The current market value of Tesla Motors Inc (NASDAQ:TSLA) is $15.56 billion. At this level, Tesla’s market cap is a little less than a quarter of Ford Motor Company (NYSE:F)’s market value or about a quarter of General Motors Company (NYSE:GM)’s market value. Even though last quarter was Tesla’s first profitable quarter (and even that came thanks to selling certain tax allowances), the company is already priced for perfection and beyond. How much would Tesla Motors Inc (NASDAQ:TSLA) have to grow in order to justify today’s share price? Let’s find out.

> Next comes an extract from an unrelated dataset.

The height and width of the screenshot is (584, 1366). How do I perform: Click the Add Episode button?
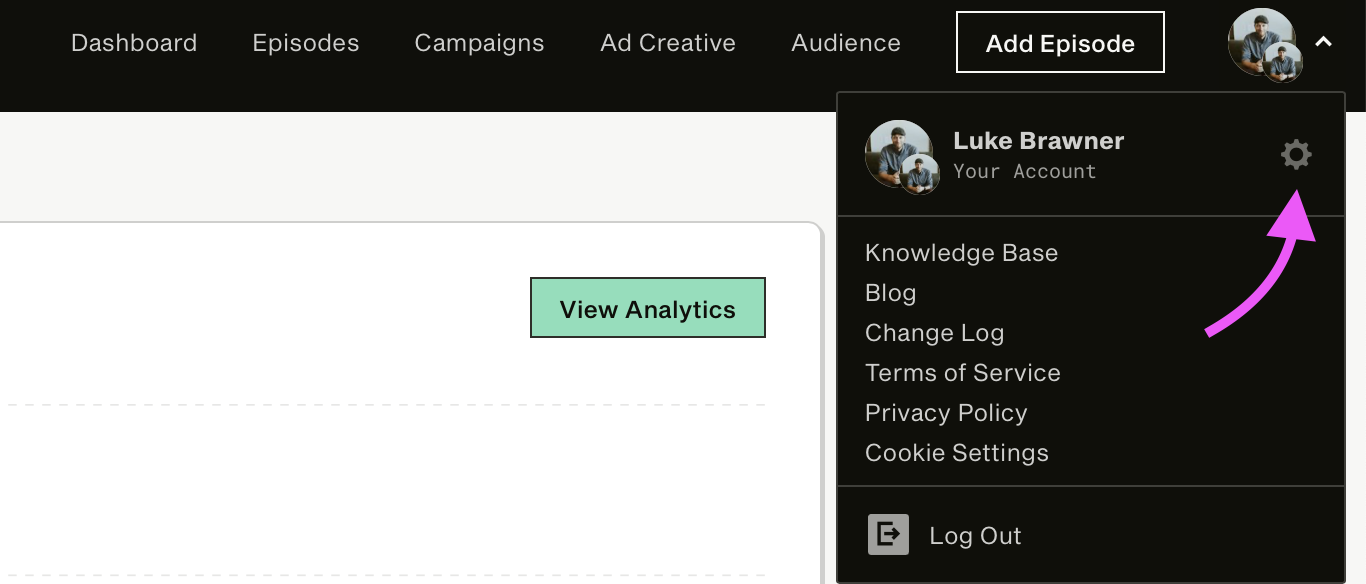(x=1060, y=42)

Revenue and income potential
This year, Tesla Motors Inc (NASDAQ:TSLA) is expected to sell 20,000 Model S cars, most of which will be the high-end models with large battery packages. If the average car price is $80,000, this gives us $1.6 billion in revenue. Given the company’s gross margin of 17% last quarter, this gives us a gross profit figure of $272 million. For most car companies, operating margins are roughly half of gross margins, which would give the company operating income of $136 million. With additional revenue such as tax allowance sales and part sales to companies like Toyota, the company could earn somewhere between $150 and $200 million with the sale of 20,000 cars this year.

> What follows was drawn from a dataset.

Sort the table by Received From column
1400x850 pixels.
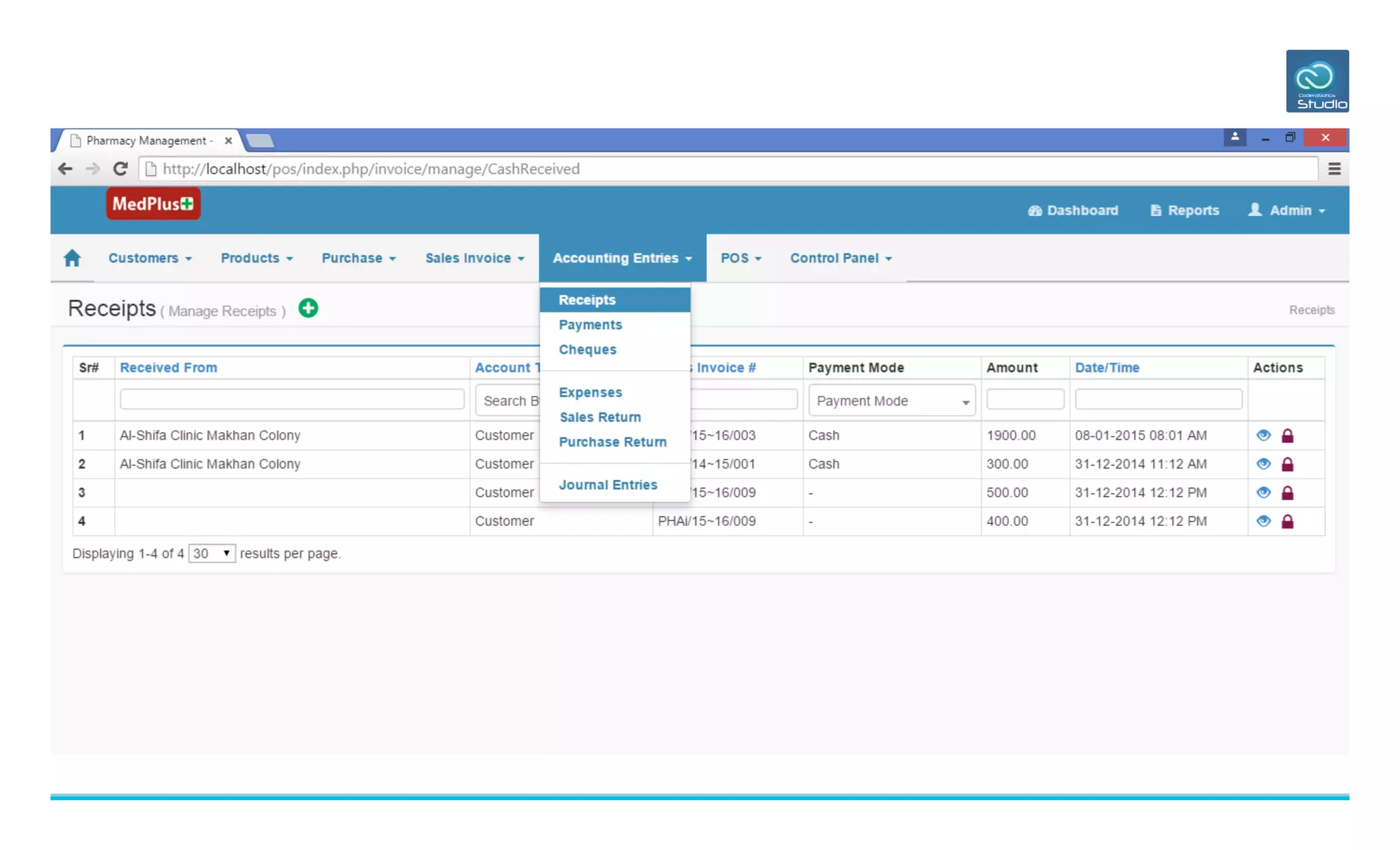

How about later on in the future?
In the longer term future, Tesla Motors Inc (NASDAQ:TSLA) is expected to ramp up production, become more efficient at building cars, take better advantage of economies of scale and become more profitable. It is said that Tesla Motors Inc (NASDAQ:TSLA) will be able to double its production every year for the next 5-6 years. In the later years, cheaper cars will join the mix and margins will suffer a little bit, but the efficiency gains I mentioned above will offset some of that.

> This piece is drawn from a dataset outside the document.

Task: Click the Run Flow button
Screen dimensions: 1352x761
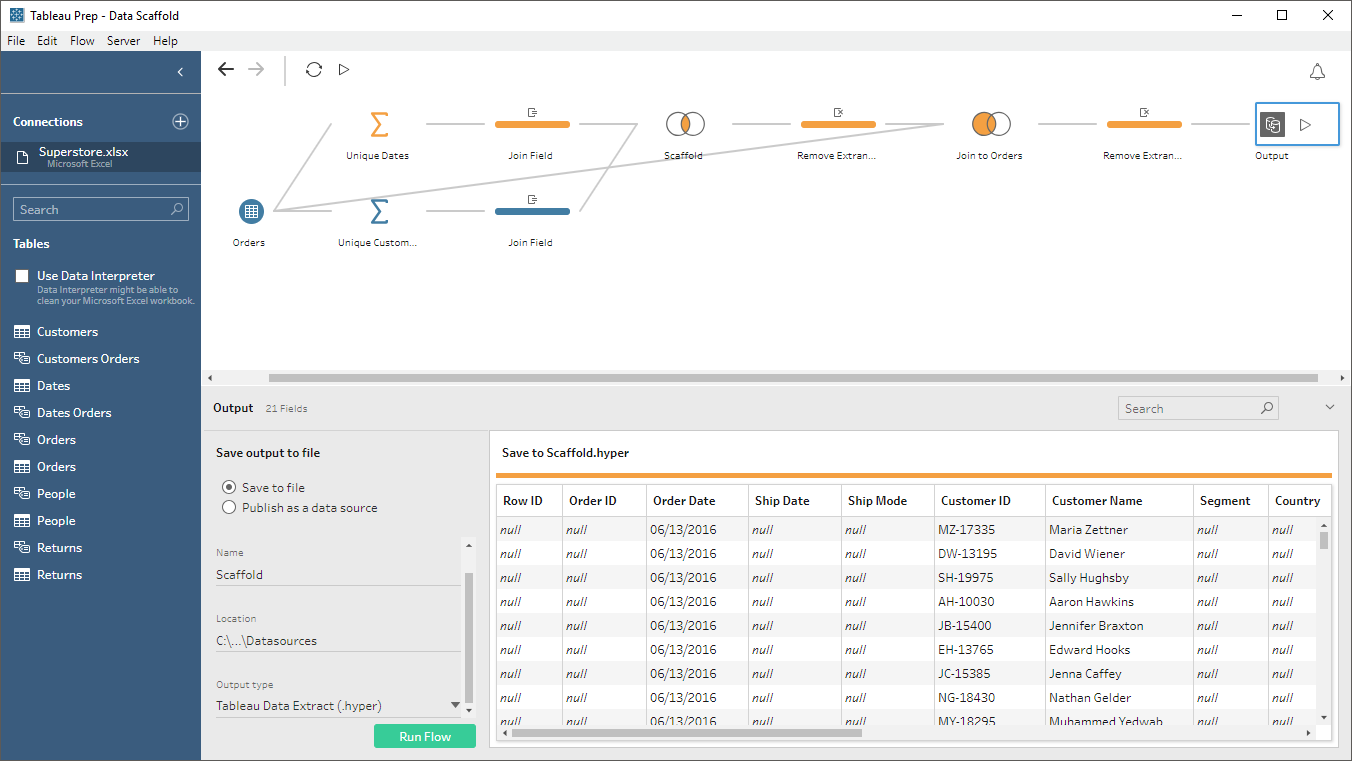Action: [425, 736]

Let’s say Tesla was able to double its production every year between now and 2017. It would be building 20,000 cars in 2013, 40,000 cars in 2014, 80,000 cars in 2015, 160,000 cars in 2016 and 320,000 cars in 2017. This sounds like a stretch goal, right? Well Tesla Motors Inc (NASDAQ:TSLA) is already priced as if it accomplished all this, and more.
Let’s say that by 2017, Tesla is selling 320,000 cars per year. In order for the company to sell this many cars, it would have to move from being a niche-player to “mainstream.” The company would have to spend loads of money on marketing and building a network of dealerships just like every other car company does. This would definitely eat into Tesla’s profit margins. After all, selling 20,000 cars and selling 320,000 cars take different approaches. Besides, by the time Tesla reaches such a high capacity, its employees will start unionizing just like they did in every car company. Keep in mind that Tesla’s operations are located in California, a strongly pro-union state.
So, what would Tesla’s 320,000 cars look like? Let’s go by hypothetical figures. Tesla could probably sell about 20,000 of the high end cars that cost $80,000 each. Then it could sell about 30,000 cars that cost around $65,000 each. Next, we would be looking at about 50,000 cars at $50,000 price range. The rest of the cars sold (220,000) would be cheaper cars. Elon Musk said that they would start selling $40,000 cars by mid-decade, and if Tesla were to reach a volume as high as 320,000 cars per year, the great majority of the cars sold would be cheaper cars since most people in the world still aren’t rich enough to afford cars that cost nearly six figures.
In this hypothetical situation, Tesla’s total revenue would be $14.85 billion. Higher-end cars would have gross margins closer to 25% (as we see in the luxury segment) and the lower-end cars would have gross margins closer to 17-18%. If we assign 25% gross margin to $80,000 cars, 22% gross margin to $65,000 cars, 20% gross margin to $50,000 cars and 18% gross margin to $40,000 cars (these numbers are pretty comparable in the industry), the company’s total gross profit would be $2.83 billion.